Il semblait que pour Maxine, les textos étaient identiques à une conversation normale. Tout y passait, de la question « à quelle heure tu finis ? » à celle concernant la marque de la meilleure sauce mayonnaise à acheter. Loïc n’avait jusque-là jamais envisagé d’utiliser ce mode de communication ainsi. Mais s’il le fallait, il s’y habituerait.

Vers dix heures, dès l’instant où elle s’était réveillée et avant qu’elle ne reprenne son travail, Maxine lui envoya une nouvelle escadrille de messages pour savoir : ce qu’ils allaient manger ce soir, quand est-ce qu’elle pouvait aller le rejoindre, et tout un tas d’autres questions qui laissaient à penser qu’ils étaient ensemble depuis plusieurs mois au minimum. La chose la plus importante dans le classement des priorités de Maxine : il lui fallait un porte-serviette. La serviette posée sur la vitre de la porte de douche pour la faire sécher, ce n’était pas efficace et c’était surtout déplaisant qu’elle soit en permanence toujours un peu humide. Promis, elle passait au magasin de bricolage et lui ramènerait l’ustensile dès ce soir.
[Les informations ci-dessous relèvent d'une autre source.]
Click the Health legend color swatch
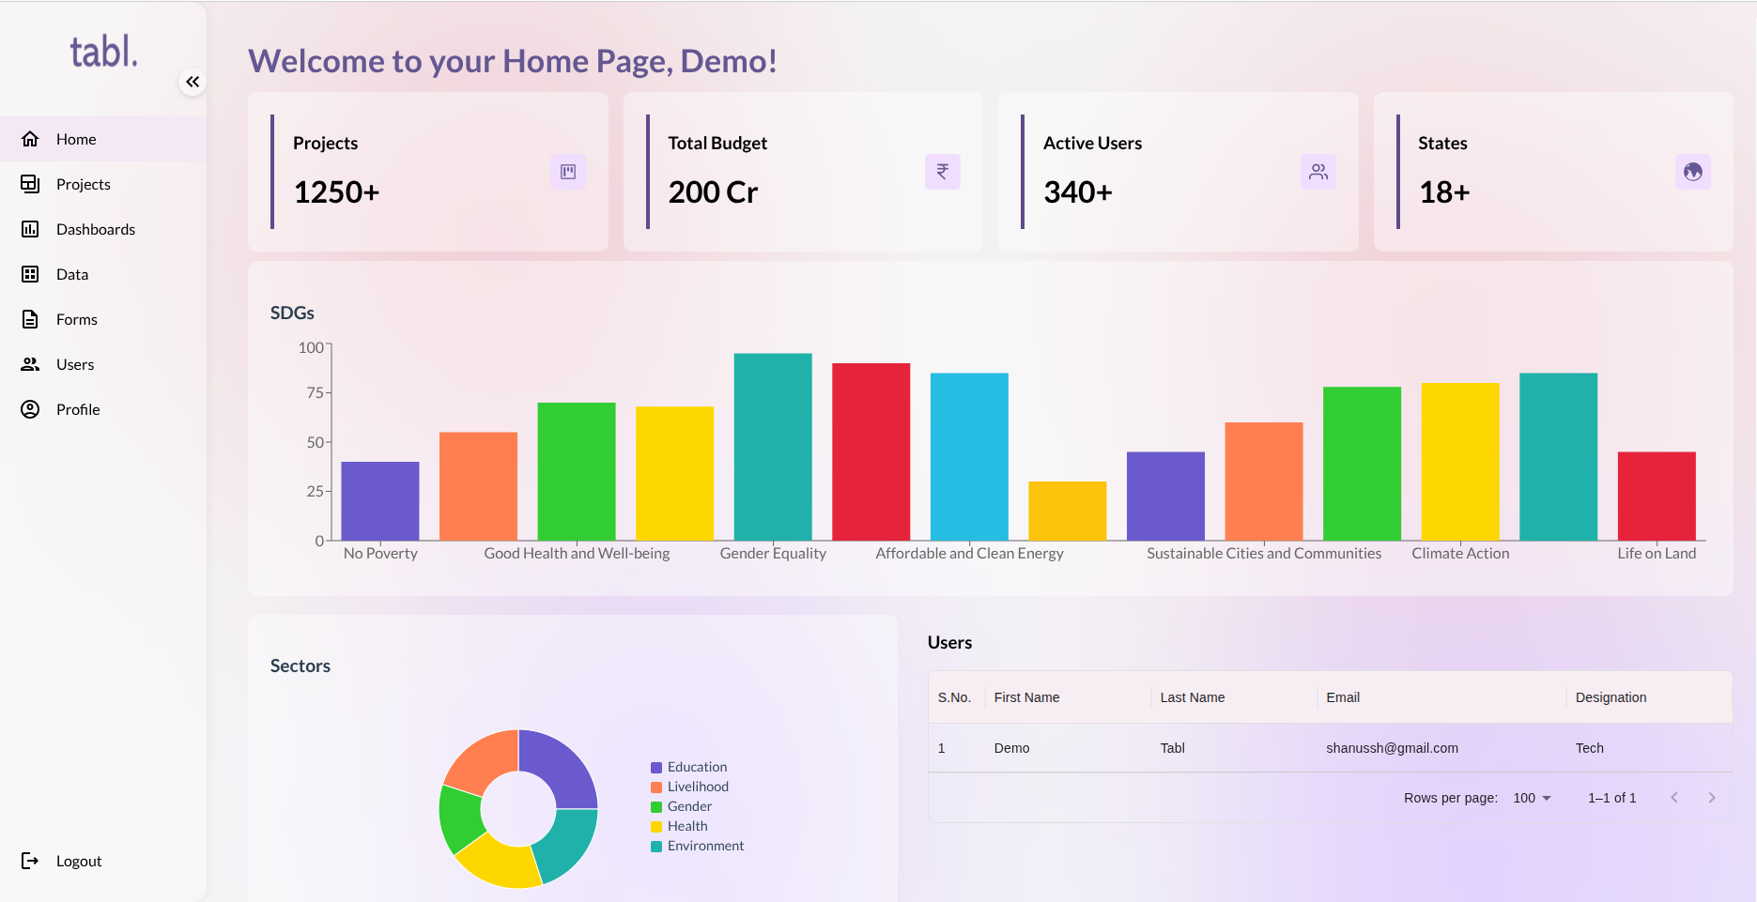 [x=656, y=827]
Loïc apprit donc qu’il aurait une invitée et un peu de bricolage à faire, en rentrant du boulot. D’aucuns auraient trouvé que Maxine exagérait et devenait passablement envahissante. Mais du côté de Loïc, la perception était assez différente. Il vivait cette invasion de son espace personnel comme quelque chose de positif. C’était ainsi qu’il concevait le partage dans un couple. Il comprenait que cela puisse peut-être amener à certaines crispations mais sincèrement, pour lui, ce qui relevait de la logistique du quotidien, n’était pas un enjeu suffisant pour commencer à se plaindre.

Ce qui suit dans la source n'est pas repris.